**WHAT IS EXPECTED**
Retype all data exactly as given. Pictures should not be retyped.

**MATERIAL PROVIDED**
-.-.-
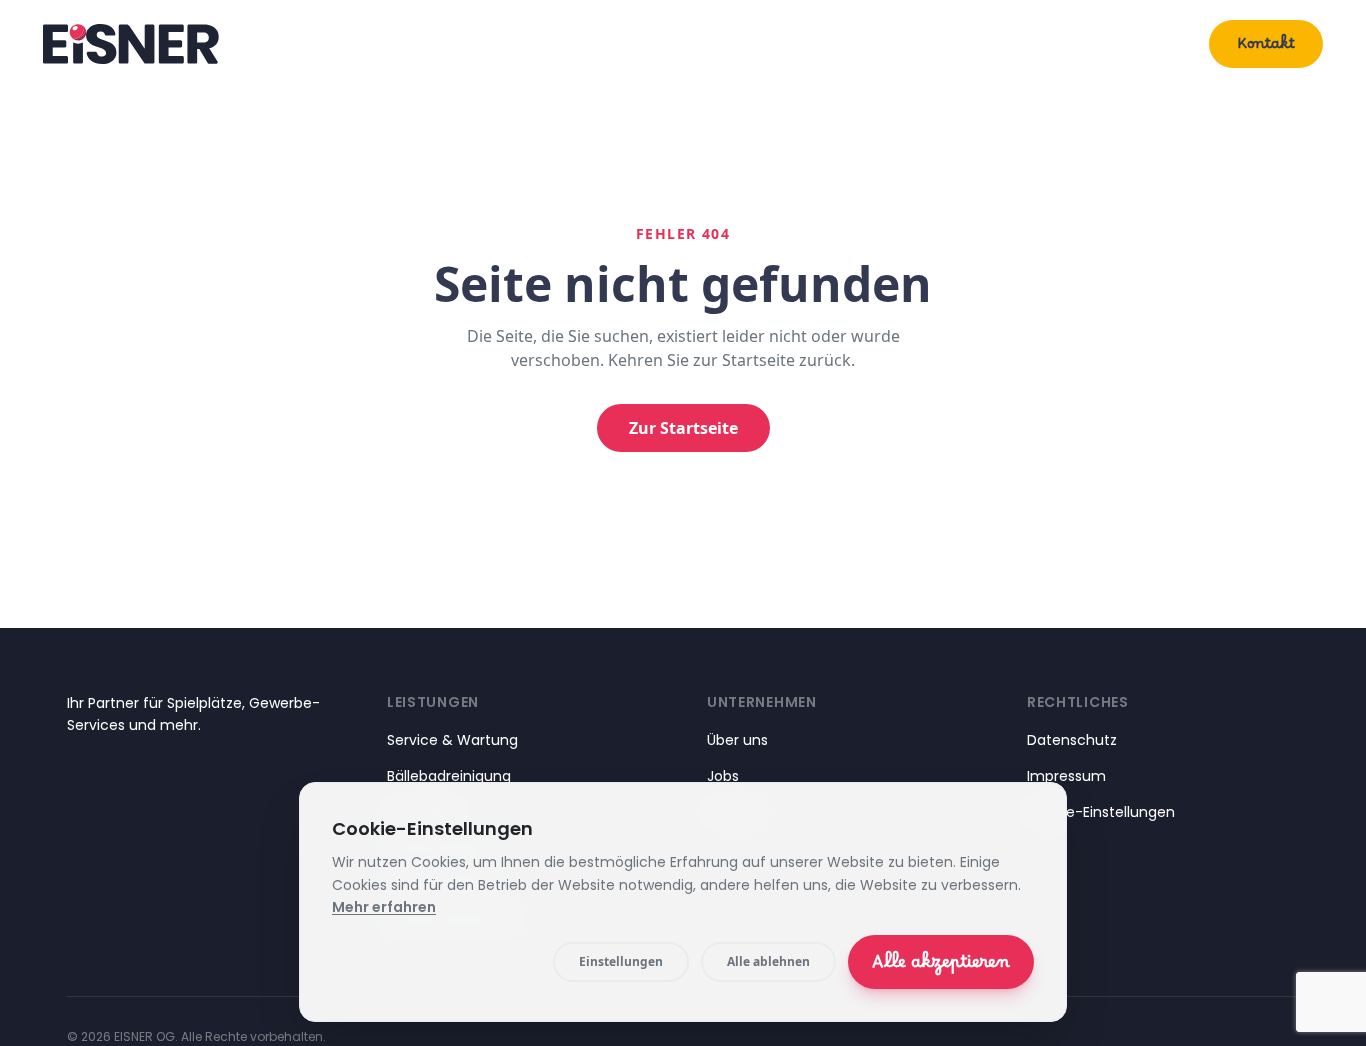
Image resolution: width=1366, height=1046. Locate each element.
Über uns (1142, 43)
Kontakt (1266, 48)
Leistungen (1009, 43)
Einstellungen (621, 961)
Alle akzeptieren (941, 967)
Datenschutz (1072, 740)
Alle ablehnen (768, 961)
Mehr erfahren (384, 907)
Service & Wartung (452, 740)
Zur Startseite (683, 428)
-.-.-
**COMPLETED TASK**
Image resolution: width=1366, height=1046. Locate each element.
Über uns (1142, 43)
Kontakt (1266, 48)
Leistungen (1009, 43)
Einstellungen (621, 961)
Alle akzeptieren (941, 967)
Datenschutz (1072, 740)
Alle ablehnen (768, 961)
Mehr erfahren (384, 907)
Service & Wartung (452, 740)
Zur Startseite (683, 428)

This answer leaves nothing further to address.